Activity
Go through the material and set down every line without alteration.
===============
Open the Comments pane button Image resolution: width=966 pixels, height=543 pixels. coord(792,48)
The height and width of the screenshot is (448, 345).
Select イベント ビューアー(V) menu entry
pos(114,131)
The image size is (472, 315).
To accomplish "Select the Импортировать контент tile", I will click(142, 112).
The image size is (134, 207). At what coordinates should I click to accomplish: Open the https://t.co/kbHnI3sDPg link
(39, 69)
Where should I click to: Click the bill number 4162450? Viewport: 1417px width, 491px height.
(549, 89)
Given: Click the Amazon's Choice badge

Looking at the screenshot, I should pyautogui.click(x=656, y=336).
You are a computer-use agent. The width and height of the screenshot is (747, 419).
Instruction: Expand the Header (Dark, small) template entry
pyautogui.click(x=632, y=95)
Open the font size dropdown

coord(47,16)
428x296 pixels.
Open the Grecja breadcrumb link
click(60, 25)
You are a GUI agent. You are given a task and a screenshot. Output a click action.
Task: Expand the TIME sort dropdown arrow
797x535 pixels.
===============
Solution to this problem
Open the Comments pane button Image resolution: width=966 pixels, height=543 pixels. coord(792,48)
The height and width of the screenshot is (448, 345).
Select イベント ビューアー(V) menu entry
pos(114,131)
The image size is (472, 315).
To accomplish "Select the Импортировать контент tile", I will click(142, 112).
The image size is (134, 207). At what coordinates should I click to accomplish: Open the https://t.co/kbHnI3sDPg link
(39, 69)
Where should I click to: Click the bill number 4162450? Viewport: 1417px width, 491px height.
(549, 89)
Given: Click the Amazon's Choice badge

Looking at the screenshot, I should pyautogui.click(x=656, y=336).
You are a computer-use agent. The width and height of the screenshot is (747, 419).
Instruction: Expand the Header (Dark, small) template entry
pyautogui.click(x=632, y=95)
Open the font size dropdown

coord(47,16)
428x296 pixels.
Open the Grecja breadcrumb link
click(60, 25)
You are a GUI agent. You are given a task and a screenshot. Output a click action.
Task: Expand the TIME sort dropdown arrow
797x535 pixels.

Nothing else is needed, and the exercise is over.